DATA below:

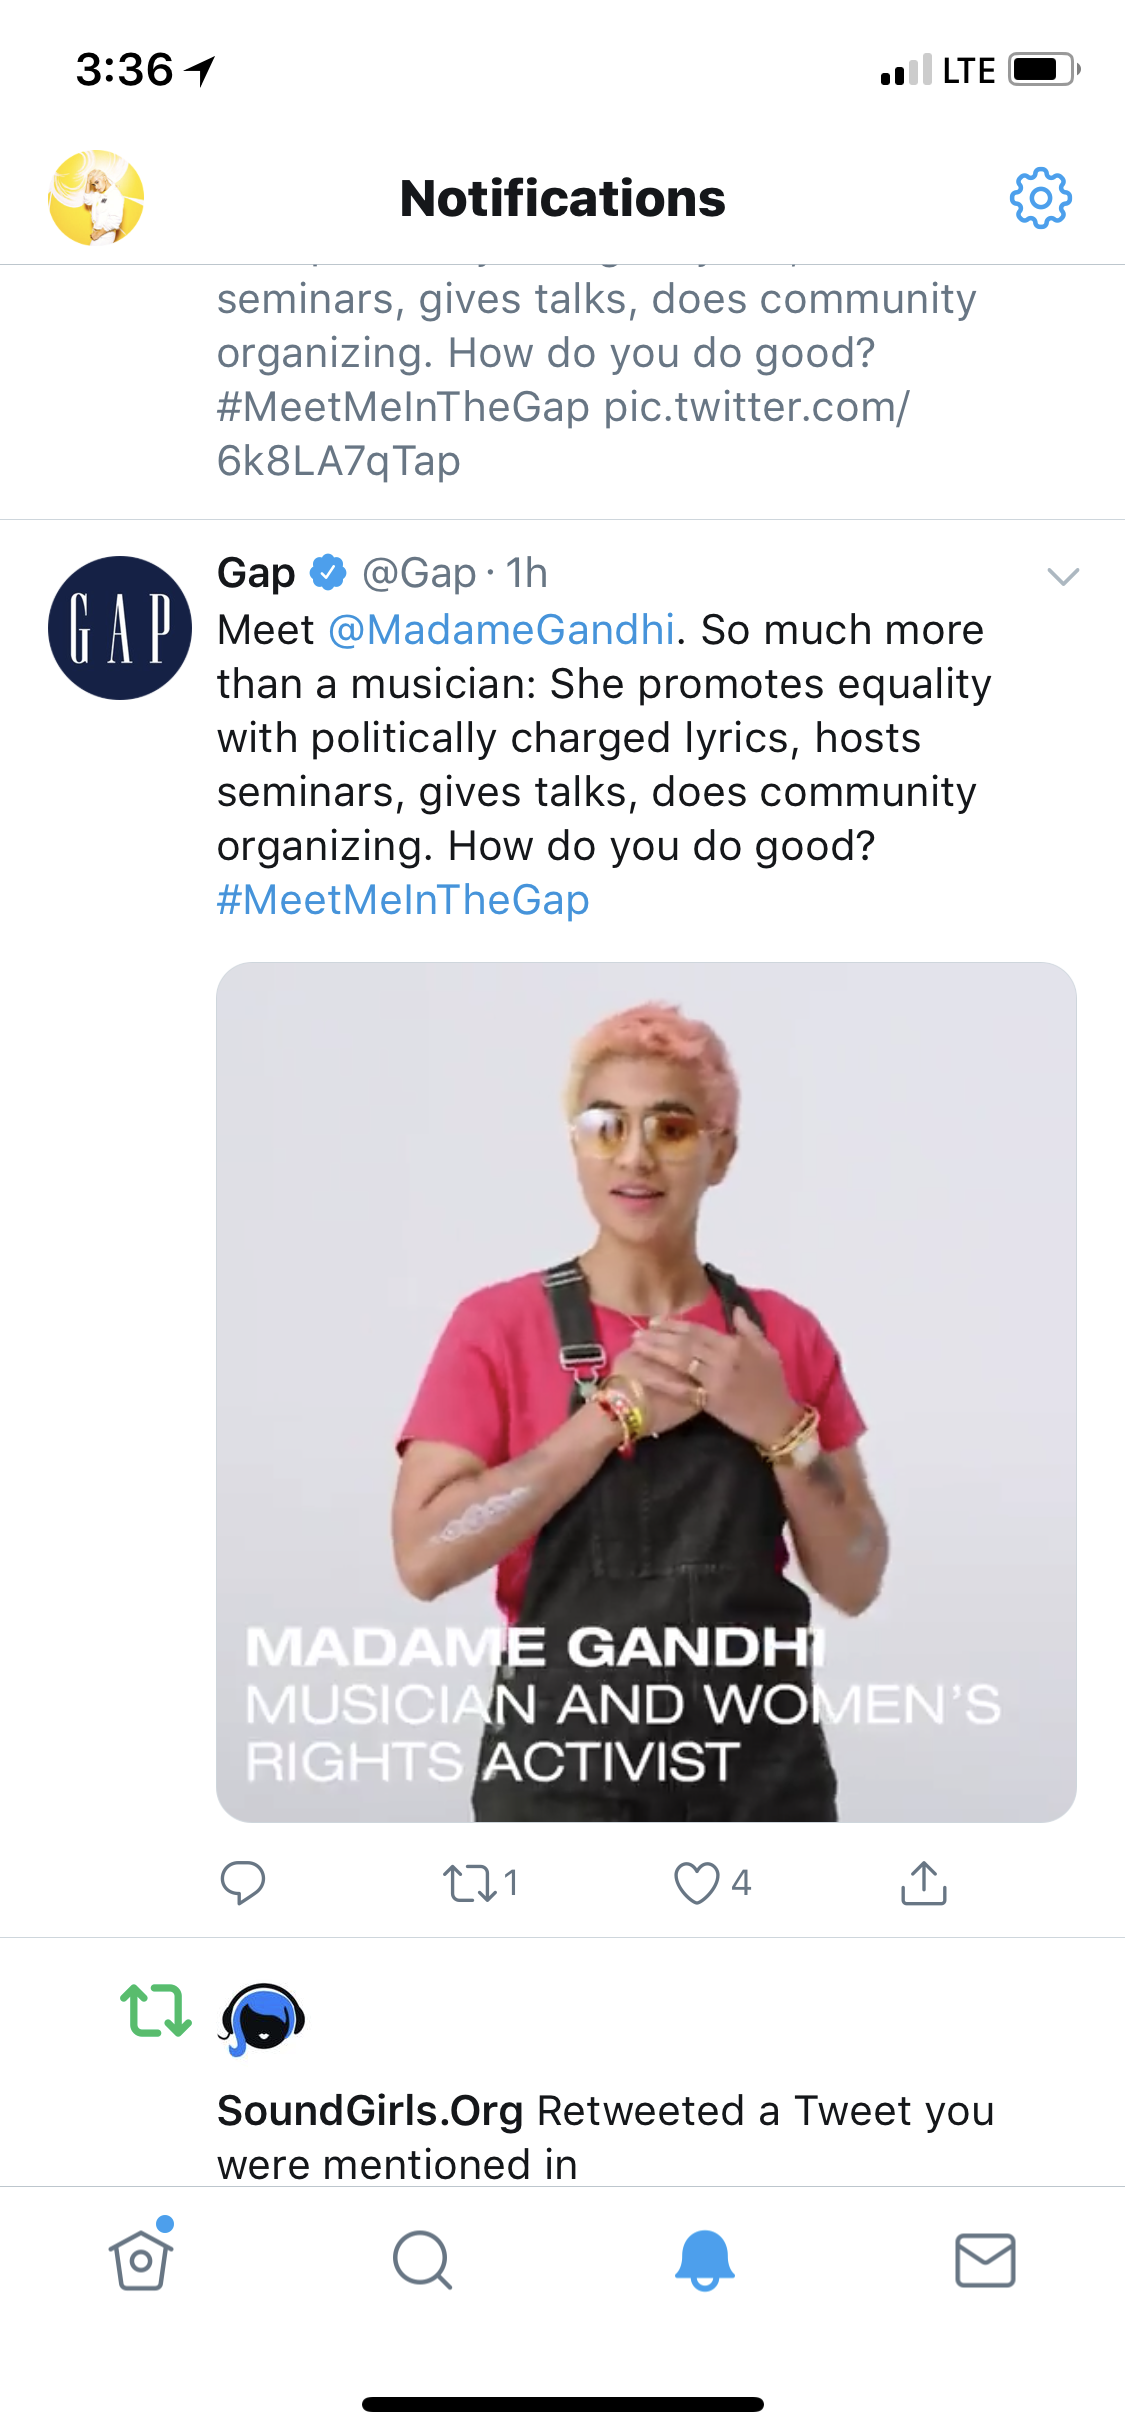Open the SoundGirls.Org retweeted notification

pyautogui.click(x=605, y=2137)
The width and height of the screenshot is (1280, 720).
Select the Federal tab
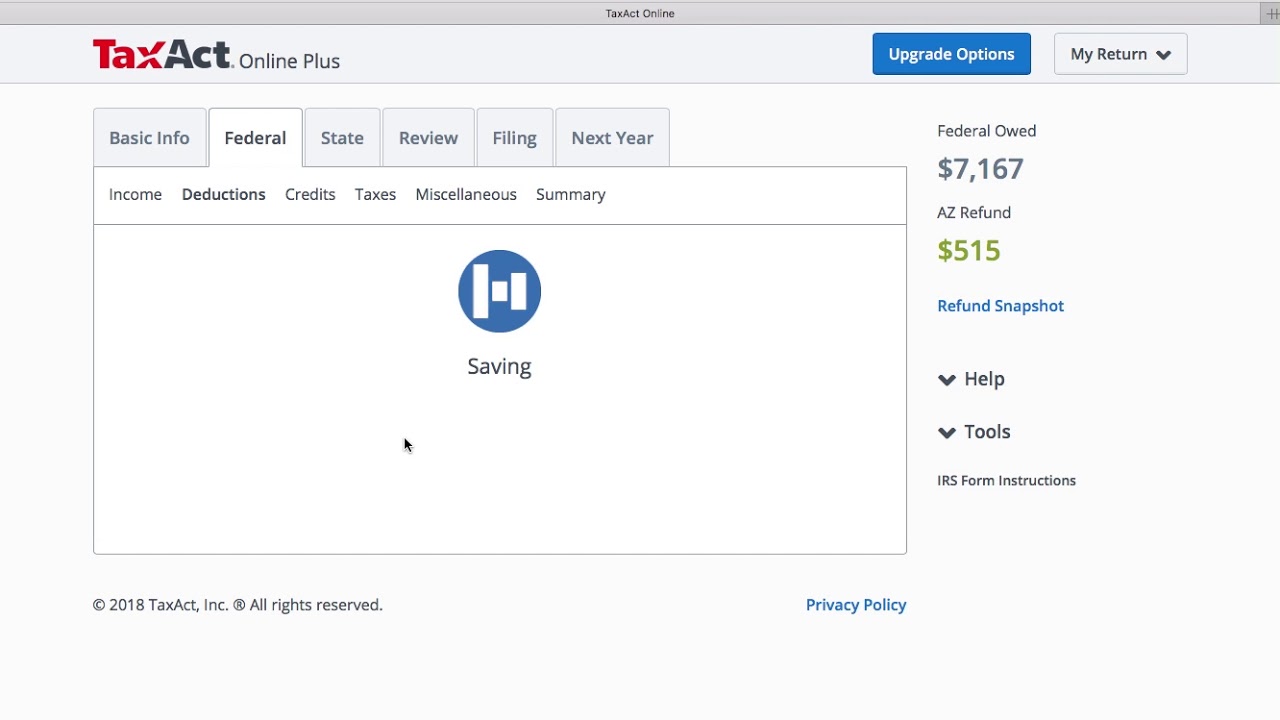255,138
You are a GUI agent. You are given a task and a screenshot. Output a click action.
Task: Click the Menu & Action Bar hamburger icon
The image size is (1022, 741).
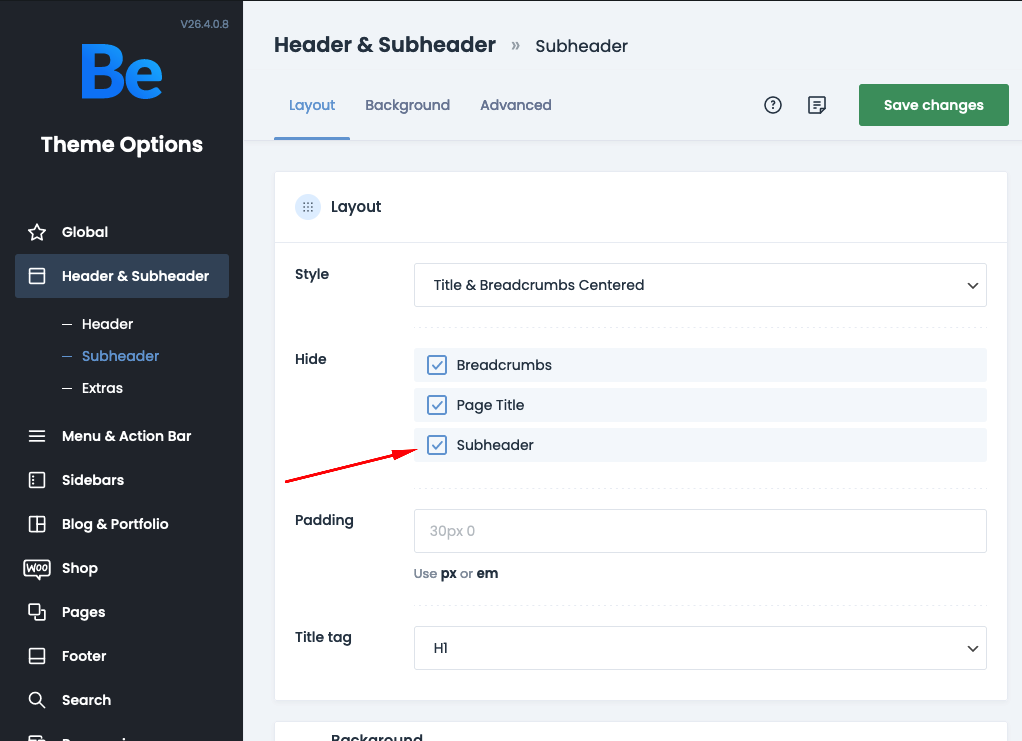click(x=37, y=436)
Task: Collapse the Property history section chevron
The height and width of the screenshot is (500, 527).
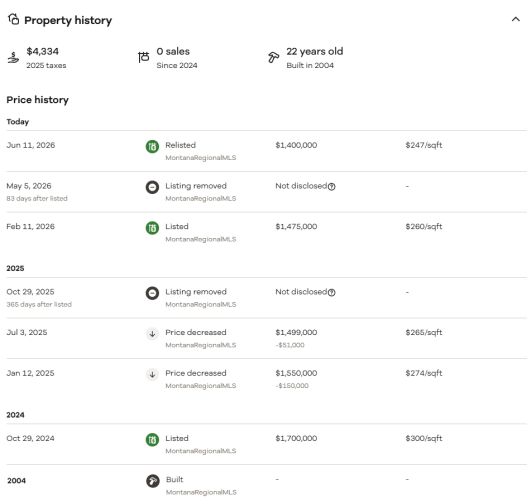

End of DATA.

#### PROBLEM TO WORK ON:
Pull every line holding "screenshot" out of the records.

#### YOUR RESPONSE:
The width and height of the screenshot is (1280, 720).
You are a GUI agent. You are given a task and a screenshot. Output a click action.
The height and width of the screenshot is (500, 527).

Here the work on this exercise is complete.